*DOSTARCZONY TEKST*

Trwa ładowanie...
Przejdź na

Facebookowej wojny z Rosati ciąg dalszy. Ilona Łepkowska wchodzi na ring: "Pani Weronika średnio nadaje się na ikonę samotnego macierzyństwa"

1045
Podziel się:

Mimo grudniowej pory, atmosferę w polskim show biznesie trudno nazwać świąteczną. Komu kibicujecie?

Facebookowej wojny z Rosati ciąg dalszy. Ilona Łepkowska wchodzi na ring: "Pani Weronika średnio nadaje się na ikonę samotnego macierzyństwa"

Od kilku dni polskie media żyją aferą wywołaną przez kontrowersyjny wywiad Weroniki Rosati dla magazynu Gala. Spragniona atencji salonowa weteranka postanowiła oczernić w nim swojego byłego partnera oraz ojca niespełna rocznej córeczki aktorki, Roberta Śmigielskiego. Celebrytka nie przewidziała jednak najpewniej z jakimi konsekwencjami będzie musiała się spotkać, idąc ze swoimi prywatnymi problemami na okładkę kolorowego pisma.

*POLECENIE 1*
Przepisz rekordy od wiersza z „Find the location” aż do końca rekordów, zamieniając „screenshot” na „screen capture” i pozostawiając całą resztę bez zmian.
Tekst i rekordy pochodzą z dwóch niezależnych źródeł.

*PREZENTOWANE INFORMACJE*
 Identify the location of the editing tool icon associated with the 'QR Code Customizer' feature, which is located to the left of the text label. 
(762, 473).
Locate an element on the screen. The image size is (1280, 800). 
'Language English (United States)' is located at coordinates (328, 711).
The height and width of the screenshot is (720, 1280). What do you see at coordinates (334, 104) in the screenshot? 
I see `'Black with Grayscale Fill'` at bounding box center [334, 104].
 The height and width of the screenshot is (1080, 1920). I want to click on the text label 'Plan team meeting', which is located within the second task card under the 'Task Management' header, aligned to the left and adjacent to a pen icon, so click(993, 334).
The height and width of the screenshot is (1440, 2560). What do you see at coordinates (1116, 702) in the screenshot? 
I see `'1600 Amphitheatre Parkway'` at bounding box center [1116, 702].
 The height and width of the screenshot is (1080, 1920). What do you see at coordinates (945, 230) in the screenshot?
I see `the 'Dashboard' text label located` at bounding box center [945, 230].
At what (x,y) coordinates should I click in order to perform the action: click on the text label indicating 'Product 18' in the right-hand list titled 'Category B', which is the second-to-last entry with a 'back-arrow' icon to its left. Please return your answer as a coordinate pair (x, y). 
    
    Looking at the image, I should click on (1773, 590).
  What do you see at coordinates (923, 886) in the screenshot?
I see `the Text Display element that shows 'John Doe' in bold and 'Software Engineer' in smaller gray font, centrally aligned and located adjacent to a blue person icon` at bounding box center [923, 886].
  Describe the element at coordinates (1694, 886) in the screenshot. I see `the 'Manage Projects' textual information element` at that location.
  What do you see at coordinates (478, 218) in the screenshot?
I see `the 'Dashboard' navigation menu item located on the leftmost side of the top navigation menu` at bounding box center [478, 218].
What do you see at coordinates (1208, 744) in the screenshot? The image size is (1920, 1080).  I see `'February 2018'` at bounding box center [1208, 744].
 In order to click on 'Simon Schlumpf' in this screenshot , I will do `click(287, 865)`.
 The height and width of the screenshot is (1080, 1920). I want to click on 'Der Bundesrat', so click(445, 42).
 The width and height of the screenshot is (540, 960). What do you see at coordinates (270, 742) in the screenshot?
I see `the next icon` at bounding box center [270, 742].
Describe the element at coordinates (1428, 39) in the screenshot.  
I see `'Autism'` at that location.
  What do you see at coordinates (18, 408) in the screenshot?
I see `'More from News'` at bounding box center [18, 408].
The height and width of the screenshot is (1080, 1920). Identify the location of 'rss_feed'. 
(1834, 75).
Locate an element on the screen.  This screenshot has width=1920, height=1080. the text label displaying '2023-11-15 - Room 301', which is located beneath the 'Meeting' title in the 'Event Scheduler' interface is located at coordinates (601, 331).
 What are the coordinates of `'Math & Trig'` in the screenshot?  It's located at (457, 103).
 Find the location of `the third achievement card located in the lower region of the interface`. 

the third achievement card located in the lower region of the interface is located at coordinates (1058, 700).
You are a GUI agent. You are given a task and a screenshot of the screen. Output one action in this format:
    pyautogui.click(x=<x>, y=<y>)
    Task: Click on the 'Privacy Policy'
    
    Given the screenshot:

*POLECENIE 2*
Dla jakiego magazynu Weronika Rosati udzieliła wywiadu, o którym mowa w artykule o konflikcie z jej udziałem?

*ROZWIĄZANIE 1*
 Find the location of `the third achievement card located in the lower region of the interface`. 

the third achievement card located in the lower region of the interface is located at coordinates (1058, 700).
You are a GUI agent. You are given a task and a screen capture of the screen. Output one action in this format:
    pyautogui.click(x=<x>, y=<y>)
    Task: Click on the 'Privacy Policy'
    
    Given the screen capture:

*ROZWIĄZANIE 2*
Dla magazynu Gala.